|LETTER TO THE EDITOR
|Year : 2020 | Volume
| Issue : 5 | Page : 567
Caner Sahin, Gozde Orhan Kubat
Department of ENT, School of Medicine, Alanya Alaaddin Keykubat University, Alanya, Antalya, Turkey
|Date of Submission||24-Dec-2019|
|Date of Decision||04-Jan-2020|
|Date of Acceptance||11-Mar-2020|
|Date of Web Publication||7-Sep-2020|
Department of ENT, School of Medicine, Alanya Alaaddin Keykubat University, Alanya, Antalya
Source of Support: None, Conflict of Interest: None
|How to cite this article:|
Sahin C, Kubat GO. Vestibular migraine. Med J DY Patil Vidyapeeth 2020;13:567
Vestibular migraine (VM) is consisted of episodic vertigo in patients who describe clinical complaints such as photophobia, visual aura, phonophobia similar to migraine. The disease is also named as migraine-associated vertigo, migraine-associated dizziness, migraine-related vestibulopaty, and migraineous vertigo in the literature.
The general incidence of VM in the general population is reported as 1% in the literature. VM is more common in women than in men (60%–83%). VM is more common in children than in adults. The risk of developing migraine is observed more frequently in patients with episodic vertigo later in lifetime.
Clinically, the patient should have migraine headache, episodic vestibular symptoms, and no accompanying neurological symptoms for the diagnosis of the disease. In the migraine with brainstem aura focal neurological auras are observed 5–60 min before migraine headache. Meniere's disease, benign positional vertigo, vestibular proxemia, persistent postural perceptual dizziness, brainstem ischemia should be thought in the differential diagnosis of the disease.
Diagnosis of the disease is made according to the International Classification of Headache Disorder: History of migraine with or without aura, at least 50% of vestibular attacks include at least one of the three migraine criteria: (1) Unilateral, pulsatile, headache aggregated by routine physical activity; (2) photophobia and phonophobia; (3) visual aura and absence of any other concomitant disease. Audiometry, magnetic resonance imaging for vascular/brainstem diseases, and positional maneuvers can be done for differential diagnosis.

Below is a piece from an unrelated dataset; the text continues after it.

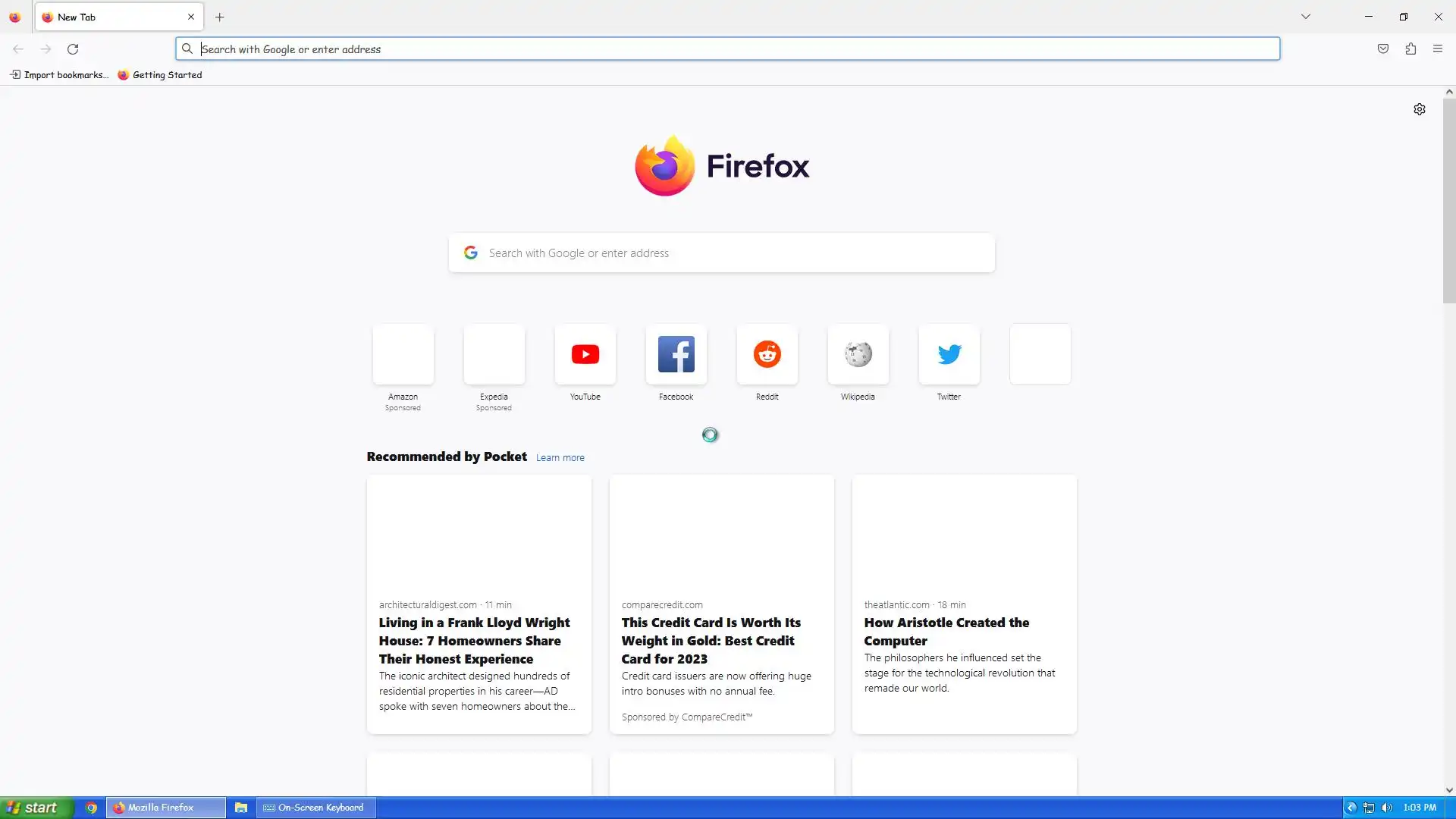Viewport: 1456px width, 819px height.
Task: Expand the List all tabs chevron
Action: pyautogui.click(x=1306, y=17)
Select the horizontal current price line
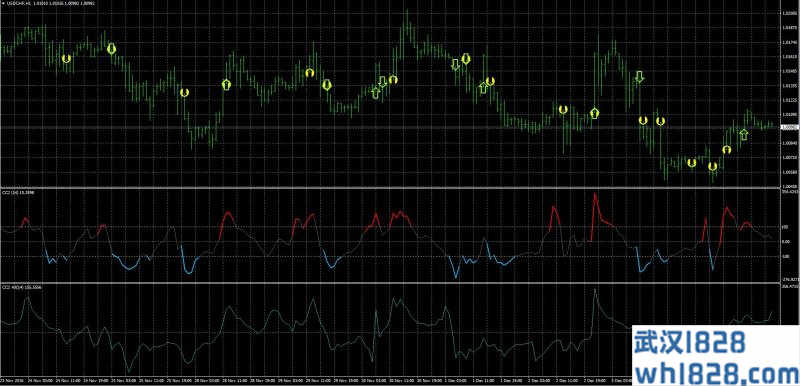The image size is (800, 386). pos(390,127)
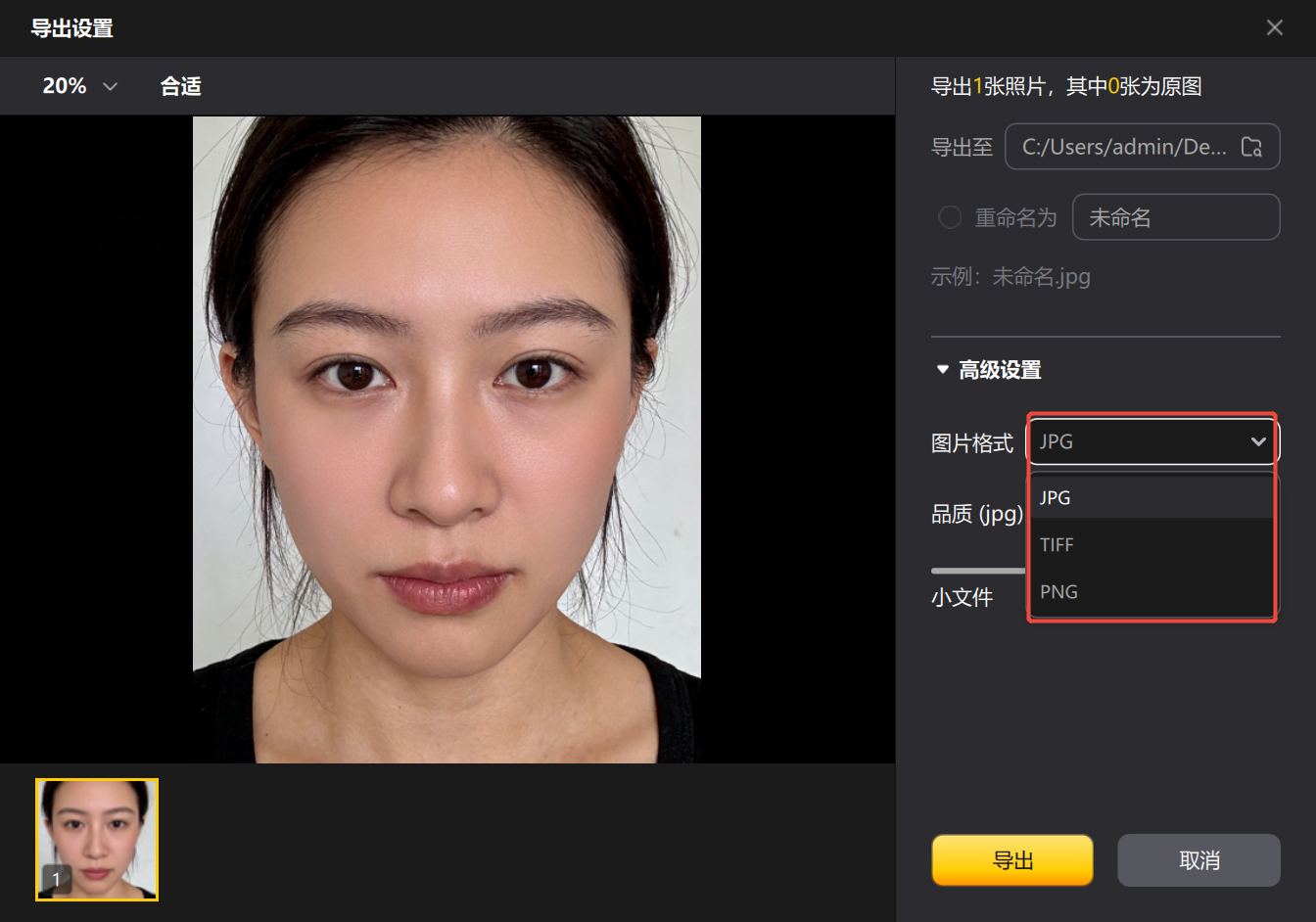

In the treatment of the disease, first, the disease should be suspected. The treatment VM is equivalent to the treatment of migraine. For acute treatment for attacks vestibular suppressants (benzodiazepines, promethazine, and antihistamines) can be used. In preventive treatment avoiding from triggers and migraine prophylactic medication (beta-blockers, tricyclic antidepressants, norepinephrine reuptake inhibitors, and calcium channel blockers, etc.,) can be used. In a study including a follow-up of 61 patients for at least 9 years, it was found that although the frequency of the cases decreased, the attacks continued in 87% of the cases.
Vestibular diseases and migraine are common diseases seen in the society separately. VM is a common disease, in which these two diseases are observed together and can be diagnosed clinically with suspicion. Ear, nose, throat, neurology, and internal medicine are multidisciplinary branches dealing with episodic vertigo and headache.